Of all families with children, about 68 percent are those of married couples, a decrease from 76 percent a decade ago, according to the census.
There were other changes in households in the past 10 years.
There's been a big jump in what the Census Bureau calls "non-family" households. They number about 143,000, making up 35 percent of all households.
Of these, about 116,678 are people who live alone, a group that increased nearly 18 percent. There are two possible reasons for the increase: more elderly people living alone after their spouses die; and younger adults living by themselves as they start careers.
The census also counted 23,180 "unmarried partners" in Rhode Island, a jump of more than 78 percent in 10 years. The census has not yet said how many of these are gay couples, and how many are men and women.
A national group, the Alternatives to Marriage Project, said yesterday that the Rhode Island numbers outpaced those of the nation, where the increase in unmarried partners was 71 percent.
"Cohabitation isn't limited to young people in New York and California anymore," said Marshall Miller, a co-founder of the group. "We're parents, baby-boomers, senior citizens and the couple next door in every town in America."
John P. O'Brien, chief of the Statewide Planning Program, said that some of the changes in family relationships is putting increased pressure on housing.
For example, the growth in households was 8 percent, but the number of housing units increased by just 6 percent.
In all but a few cities and towns, the rental vacancy rate dropped, making it more difficult for people to find housing.
Chris Barnett, a spokesman for Rhode Island Housing and Mortgage Finance Corporation, which provides low-income loans for first-time home buyers, said this also has made housing harder to afford.

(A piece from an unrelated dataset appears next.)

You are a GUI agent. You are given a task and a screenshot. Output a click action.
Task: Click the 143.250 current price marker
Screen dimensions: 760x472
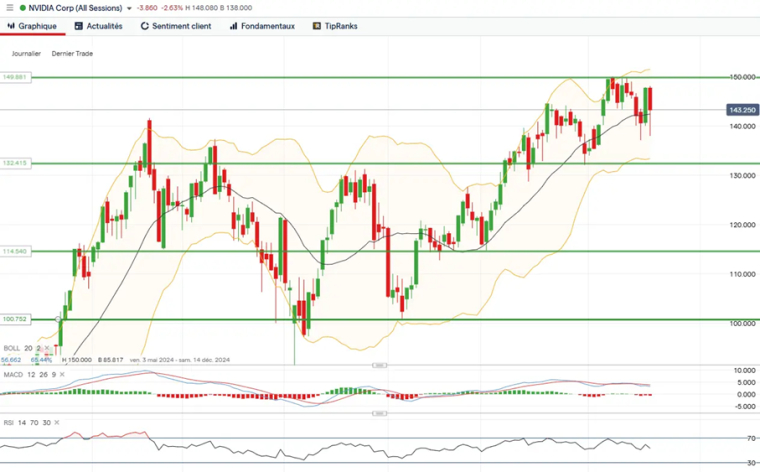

"Declining vacancy rates and decades of disinvestment in the state's core cities are forcing many people to live in buildings that are unsafe as they scramble for the crumbs of the housing market," Barnett said.
O'Brien, of Statewide Planning, said the census figures also seem to confirm speculation that many young workers left Rhode Island in the 1990s, during a slow economic recovery.
In 1990, according to Journal calculations, there were 155,942 people between the ages of 15 and 24. A decade later, the number of people in that same group, but who were now aged 25 to 34, was only 140,326. That's a loss of more than 15,000.
The census figures showed some ethnic changes as well.
Statewide, Mexicans were the fastest growing Hispanic group. During the 1990s, their numbers swelled 141 percent to nearly 6,000. Around half of them lived in Providence and Central Falls in 2000.
Other Hispanics, a group that includes the Dominicans who have been the dominant Hispanic group in Rhode Island, nearly doubled to 58,000 during the 1990s. Puerto Ricans also nearly doubled to more than 25,000.
Rhode Island's population grew older, with the median age 36.7 years in 2000, compared to 33.9 10 years ago. (The median is halfway between the top and bottom of a list of numbers.)
With the exception of Providence and Central Falls, which have seen a large influx of Hispanic immigrants, the median age rose by a few years in every city and town.